Hope Jones, a spokesperson for the Wives Association, said only a small handful of officers have been threatened since the Brown killing. And those who have been targeted, she said, have mostly lived in or near Ferguson. “Family safety is a concern especially for those in Ferguson or certain other areas of St. Louis County,” she said.
Howard points out that police officers who live in Ferguson tend not to be the ones who work there—they tend to be black and work in smaller departments nearby that pay much less than Ferguson does, he said. Robert earns just $10.50 an hour working for the village of Hillsdale, a municipality near Ferguson.

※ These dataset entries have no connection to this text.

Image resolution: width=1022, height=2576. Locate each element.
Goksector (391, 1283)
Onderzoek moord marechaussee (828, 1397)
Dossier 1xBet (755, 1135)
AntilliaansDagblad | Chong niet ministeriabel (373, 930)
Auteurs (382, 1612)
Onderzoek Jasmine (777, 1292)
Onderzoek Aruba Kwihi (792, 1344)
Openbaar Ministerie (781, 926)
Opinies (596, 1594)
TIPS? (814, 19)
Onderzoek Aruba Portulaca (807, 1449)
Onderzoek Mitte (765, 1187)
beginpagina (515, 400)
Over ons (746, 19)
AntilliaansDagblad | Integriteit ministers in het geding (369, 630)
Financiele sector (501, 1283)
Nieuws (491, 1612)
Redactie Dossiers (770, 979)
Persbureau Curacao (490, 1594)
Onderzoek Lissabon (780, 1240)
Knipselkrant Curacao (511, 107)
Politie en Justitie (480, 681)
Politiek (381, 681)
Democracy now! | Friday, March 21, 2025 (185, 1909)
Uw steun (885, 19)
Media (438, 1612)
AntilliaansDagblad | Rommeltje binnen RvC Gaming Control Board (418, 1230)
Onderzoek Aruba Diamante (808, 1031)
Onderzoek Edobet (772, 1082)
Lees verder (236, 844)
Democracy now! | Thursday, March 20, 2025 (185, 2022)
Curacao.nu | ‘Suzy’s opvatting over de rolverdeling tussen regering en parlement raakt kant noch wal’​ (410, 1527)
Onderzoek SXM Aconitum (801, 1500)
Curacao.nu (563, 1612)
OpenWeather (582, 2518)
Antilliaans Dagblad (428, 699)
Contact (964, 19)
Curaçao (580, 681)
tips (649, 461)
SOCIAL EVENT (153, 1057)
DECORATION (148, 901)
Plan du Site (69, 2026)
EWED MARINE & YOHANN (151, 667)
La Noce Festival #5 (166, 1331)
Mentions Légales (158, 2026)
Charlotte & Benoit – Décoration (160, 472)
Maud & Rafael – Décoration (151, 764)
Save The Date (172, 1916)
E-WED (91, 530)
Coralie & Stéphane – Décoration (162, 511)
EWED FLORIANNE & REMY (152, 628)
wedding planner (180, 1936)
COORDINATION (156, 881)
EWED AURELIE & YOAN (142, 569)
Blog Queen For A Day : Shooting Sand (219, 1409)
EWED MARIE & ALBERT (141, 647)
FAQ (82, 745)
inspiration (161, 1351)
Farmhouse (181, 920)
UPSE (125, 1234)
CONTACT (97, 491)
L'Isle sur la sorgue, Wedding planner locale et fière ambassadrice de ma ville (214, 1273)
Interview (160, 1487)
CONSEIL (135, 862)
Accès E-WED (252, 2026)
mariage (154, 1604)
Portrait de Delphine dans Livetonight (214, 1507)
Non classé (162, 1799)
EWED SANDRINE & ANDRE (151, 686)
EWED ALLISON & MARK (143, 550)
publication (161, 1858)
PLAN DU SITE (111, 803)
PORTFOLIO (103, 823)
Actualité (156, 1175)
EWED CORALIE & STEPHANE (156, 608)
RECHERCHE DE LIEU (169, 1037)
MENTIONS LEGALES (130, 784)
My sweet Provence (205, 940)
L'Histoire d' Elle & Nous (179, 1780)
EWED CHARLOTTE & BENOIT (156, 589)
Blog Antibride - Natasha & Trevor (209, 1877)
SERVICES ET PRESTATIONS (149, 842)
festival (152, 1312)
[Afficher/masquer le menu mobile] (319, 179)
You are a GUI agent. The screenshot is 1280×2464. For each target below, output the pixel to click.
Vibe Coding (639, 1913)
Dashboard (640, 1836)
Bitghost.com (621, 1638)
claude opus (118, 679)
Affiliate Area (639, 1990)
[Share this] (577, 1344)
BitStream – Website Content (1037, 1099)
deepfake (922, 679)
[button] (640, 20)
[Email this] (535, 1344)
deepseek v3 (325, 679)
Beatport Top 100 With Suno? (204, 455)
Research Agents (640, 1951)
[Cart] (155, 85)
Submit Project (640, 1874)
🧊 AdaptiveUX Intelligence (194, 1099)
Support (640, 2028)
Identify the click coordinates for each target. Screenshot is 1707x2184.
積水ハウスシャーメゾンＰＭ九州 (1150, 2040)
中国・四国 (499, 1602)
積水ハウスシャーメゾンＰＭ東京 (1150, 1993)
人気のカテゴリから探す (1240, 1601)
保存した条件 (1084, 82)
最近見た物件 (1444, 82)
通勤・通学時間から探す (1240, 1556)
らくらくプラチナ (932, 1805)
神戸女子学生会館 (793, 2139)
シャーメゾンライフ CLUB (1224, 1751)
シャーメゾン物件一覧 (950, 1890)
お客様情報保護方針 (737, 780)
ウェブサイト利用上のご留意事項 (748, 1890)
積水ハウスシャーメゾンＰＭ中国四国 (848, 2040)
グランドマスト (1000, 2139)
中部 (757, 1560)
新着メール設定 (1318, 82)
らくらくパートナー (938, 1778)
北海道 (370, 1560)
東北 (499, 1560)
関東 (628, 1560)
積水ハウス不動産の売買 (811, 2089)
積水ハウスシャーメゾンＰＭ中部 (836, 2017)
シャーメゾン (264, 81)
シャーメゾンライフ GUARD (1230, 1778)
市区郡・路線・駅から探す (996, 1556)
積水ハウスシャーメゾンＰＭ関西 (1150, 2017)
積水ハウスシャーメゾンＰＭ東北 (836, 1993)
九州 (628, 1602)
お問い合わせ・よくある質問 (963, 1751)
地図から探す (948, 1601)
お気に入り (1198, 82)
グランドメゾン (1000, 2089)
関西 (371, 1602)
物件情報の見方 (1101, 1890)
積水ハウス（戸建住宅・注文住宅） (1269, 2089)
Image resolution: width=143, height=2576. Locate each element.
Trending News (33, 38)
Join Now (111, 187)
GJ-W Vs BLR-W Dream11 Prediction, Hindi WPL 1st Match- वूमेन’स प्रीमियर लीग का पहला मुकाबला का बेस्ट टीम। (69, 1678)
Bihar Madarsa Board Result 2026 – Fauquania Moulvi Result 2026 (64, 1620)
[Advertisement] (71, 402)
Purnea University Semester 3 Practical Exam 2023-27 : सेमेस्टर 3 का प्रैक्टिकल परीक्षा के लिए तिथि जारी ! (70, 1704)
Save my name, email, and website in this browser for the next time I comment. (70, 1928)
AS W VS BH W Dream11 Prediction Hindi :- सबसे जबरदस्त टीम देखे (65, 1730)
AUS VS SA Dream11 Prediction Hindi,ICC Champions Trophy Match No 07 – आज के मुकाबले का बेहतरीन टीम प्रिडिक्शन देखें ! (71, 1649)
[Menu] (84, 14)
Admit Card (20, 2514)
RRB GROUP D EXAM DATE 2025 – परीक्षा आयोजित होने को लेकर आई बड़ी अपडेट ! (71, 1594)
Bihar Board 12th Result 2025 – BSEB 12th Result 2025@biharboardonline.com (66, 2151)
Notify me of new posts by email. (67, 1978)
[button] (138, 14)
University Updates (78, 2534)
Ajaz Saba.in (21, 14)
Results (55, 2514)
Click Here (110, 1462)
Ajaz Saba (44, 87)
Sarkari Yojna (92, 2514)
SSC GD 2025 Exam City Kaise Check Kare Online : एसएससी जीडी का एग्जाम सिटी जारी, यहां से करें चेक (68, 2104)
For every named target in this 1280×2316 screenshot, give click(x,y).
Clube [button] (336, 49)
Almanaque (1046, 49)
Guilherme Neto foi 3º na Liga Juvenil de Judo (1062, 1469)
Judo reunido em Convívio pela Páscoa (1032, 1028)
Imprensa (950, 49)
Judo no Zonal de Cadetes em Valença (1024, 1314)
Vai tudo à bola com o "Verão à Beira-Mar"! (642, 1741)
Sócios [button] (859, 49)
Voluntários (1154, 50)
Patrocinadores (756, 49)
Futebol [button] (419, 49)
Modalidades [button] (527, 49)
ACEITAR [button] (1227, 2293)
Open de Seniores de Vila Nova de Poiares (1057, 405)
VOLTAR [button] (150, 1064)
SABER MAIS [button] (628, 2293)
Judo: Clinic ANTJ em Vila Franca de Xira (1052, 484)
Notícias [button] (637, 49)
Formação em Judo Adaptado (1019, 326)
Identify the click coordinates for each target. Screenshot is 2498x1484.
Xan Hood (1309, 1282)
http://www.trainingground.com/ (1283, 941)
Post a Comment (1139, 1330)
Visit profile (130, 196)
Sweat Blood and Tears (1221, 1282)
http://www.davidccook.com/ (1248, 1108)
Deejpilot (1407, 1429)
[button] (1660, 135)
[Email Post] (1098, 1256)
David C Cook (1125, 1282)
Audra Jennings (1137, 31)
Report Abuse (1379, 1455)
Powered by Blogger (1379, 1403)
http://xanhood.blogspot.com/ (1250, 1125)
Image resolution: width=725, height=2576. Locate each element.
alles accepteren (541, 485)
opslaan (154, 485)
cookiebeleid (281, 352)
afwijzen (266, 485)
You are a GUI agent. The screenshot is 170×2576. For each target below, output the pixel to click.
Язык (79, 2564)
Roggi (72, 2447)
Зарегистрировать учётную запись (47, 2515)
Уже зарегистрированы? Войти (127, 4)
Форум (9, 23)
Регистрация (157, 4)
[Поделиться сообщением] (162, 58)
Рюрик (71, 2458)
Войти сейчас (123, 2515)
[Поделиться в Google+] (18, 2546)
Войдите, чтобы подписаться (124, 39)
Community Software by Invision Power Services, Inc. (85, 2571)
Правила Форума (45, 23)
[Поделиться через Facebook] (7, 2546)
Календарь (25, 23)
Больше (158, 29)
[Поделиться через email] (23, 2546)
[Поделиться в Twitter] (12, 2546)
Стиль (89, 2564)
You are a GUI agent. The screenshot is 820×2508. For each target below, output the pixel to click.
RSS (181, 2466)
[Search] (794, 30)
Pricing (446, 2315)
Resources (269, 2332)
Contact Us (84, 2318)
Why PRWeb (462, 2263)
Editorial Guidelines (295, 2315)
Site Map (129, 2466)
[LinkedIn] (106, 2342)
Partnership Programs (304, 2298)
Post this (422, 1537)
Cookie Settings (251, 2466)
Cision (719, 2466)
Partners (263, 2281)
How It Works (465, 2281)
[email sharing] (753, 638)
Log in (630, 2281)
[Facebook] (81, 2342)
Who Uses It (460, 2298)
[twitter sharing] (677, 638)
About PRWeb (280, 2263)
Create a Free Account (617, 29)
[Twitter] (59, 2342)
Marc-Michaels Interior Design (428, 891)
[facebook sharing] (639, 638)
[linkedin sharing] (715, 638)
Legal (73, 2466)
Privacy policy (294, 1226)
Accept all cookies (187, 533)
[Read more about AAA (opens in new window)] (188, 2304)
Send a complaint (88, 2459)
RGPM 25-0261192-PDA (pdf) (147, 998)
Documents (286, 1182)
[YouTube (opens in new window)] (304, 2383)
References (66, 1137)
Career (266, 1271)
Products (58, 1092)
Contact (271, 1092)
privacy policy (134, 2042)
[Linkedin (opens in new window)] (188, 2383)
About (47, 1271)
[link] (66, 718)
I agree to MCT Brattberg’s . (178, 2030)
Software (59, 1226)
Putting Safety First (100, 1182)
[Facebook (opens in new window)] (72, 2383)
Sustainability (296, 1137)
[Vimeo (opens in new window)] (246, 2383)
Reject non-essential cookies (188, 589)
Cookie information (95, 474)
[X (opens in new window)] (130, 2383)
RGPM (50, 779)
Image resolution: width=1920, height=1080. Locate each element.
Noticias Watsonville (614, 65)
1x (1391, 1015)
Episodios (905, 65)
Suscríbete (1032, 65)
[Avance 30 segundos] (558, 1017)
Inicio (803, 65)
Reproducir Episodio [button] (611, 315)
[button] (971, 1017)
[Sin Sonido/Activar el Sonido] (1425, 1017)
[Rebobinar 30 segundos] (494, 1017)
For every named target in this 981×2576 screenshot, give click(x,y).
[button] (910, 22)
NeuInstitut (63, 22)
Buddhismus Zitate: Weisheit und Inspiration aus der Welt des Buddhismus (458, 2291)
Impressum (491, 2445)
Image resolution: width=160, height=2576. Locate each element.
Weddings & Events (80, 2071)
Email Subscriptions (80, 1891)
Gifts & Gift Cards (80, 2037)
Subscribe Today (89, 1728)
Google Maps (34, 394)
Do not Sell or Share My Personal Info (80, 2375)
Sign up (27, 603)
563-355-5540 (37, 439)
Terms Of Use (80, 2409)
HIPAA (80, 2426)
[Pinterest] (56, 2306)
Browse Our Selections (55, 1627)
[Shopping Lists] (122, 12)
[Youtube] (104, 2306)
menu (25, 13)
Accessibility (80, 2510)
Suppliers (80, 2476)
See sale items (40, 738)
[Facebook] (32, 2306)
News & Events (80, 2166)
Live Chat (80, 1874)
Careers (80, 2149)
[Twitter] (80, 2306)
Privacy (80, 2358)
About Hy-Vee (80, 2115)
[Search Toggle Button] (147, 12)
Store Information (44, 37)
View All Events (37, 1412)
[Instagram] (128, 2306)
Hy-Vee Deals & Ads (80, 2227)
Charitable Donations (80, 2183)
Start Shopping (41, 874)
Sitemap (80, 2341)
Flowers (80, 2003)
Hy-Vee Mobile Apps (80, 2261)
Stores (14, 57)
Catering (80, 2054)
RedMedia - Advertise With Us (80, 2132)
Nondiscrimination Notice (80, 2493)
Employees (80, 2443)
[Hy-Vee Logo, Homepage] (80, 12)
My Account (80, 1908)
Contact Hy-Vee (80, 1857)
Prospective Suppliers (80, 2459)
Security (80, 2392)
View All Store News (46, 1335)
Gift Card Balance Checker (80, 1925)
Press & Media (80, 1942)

“It’s interesting, don’t you think, that those officers come to work and get to leave at the end of the day to the safety of their homes in other towns,” he said. Part of the problem is that “officers aren’t from this area, or fit the profile of this area,” Howard said. “If they were, he or she will be more likely to understand these people’s problems.”
The last three months have left the Howard family pulled in two directions. From one side: “We’re African American, we live right here in Ferguson. This is our home,” Jamie said. From the other: “We are a police family. There are a lot of people who don’t like police officers out there.”
Another black correctional officer who lives in a predominantly African-American part of St. Louis told NBC that he’s also felt a heightened level of animosity from neighbors since Brown was killed. “People don’t trust law enforcement,” said the officer, who spoke on the condition he would not be named. “The difference is I live in the community.”
Robert Howard doesn’t think the person who threw the rock through his family’s window is part of the organized protests—he doesn’t have any idea who they are. He calls them “opportunists,” and he’s quick to say that the sustained protests, the people who’ve continued to demand change in the streets and online, need to be given more respect.
“For the most part you have protesters out there doing what they are supposed to do,” Howard said. “There is too much wrongdoing with the police and the public. It’s been too long their voices have not been heard.”
Hampton’s concern is not with officers like Howard. “I’m not one of those ‘f the police’ people. Some of the people out there think all the cops are bad. The problem is the system they work in,” said Hampton. “It’s become an us-versus-them thing. But there are a lot of cops here who if not for the fact that it’s their life, their pension, their paycheck, they’d be on the other side.”
Robert Howard said he hopes to be able to step over the line. “Right now, we’re going to have to come together,” he said. “I’m not talking about just law enforcement. I’m talking about the people. Now is the time when we all have to come together and fix a problem and make it better.”
“First though,” he said, “I need my family to be safe.”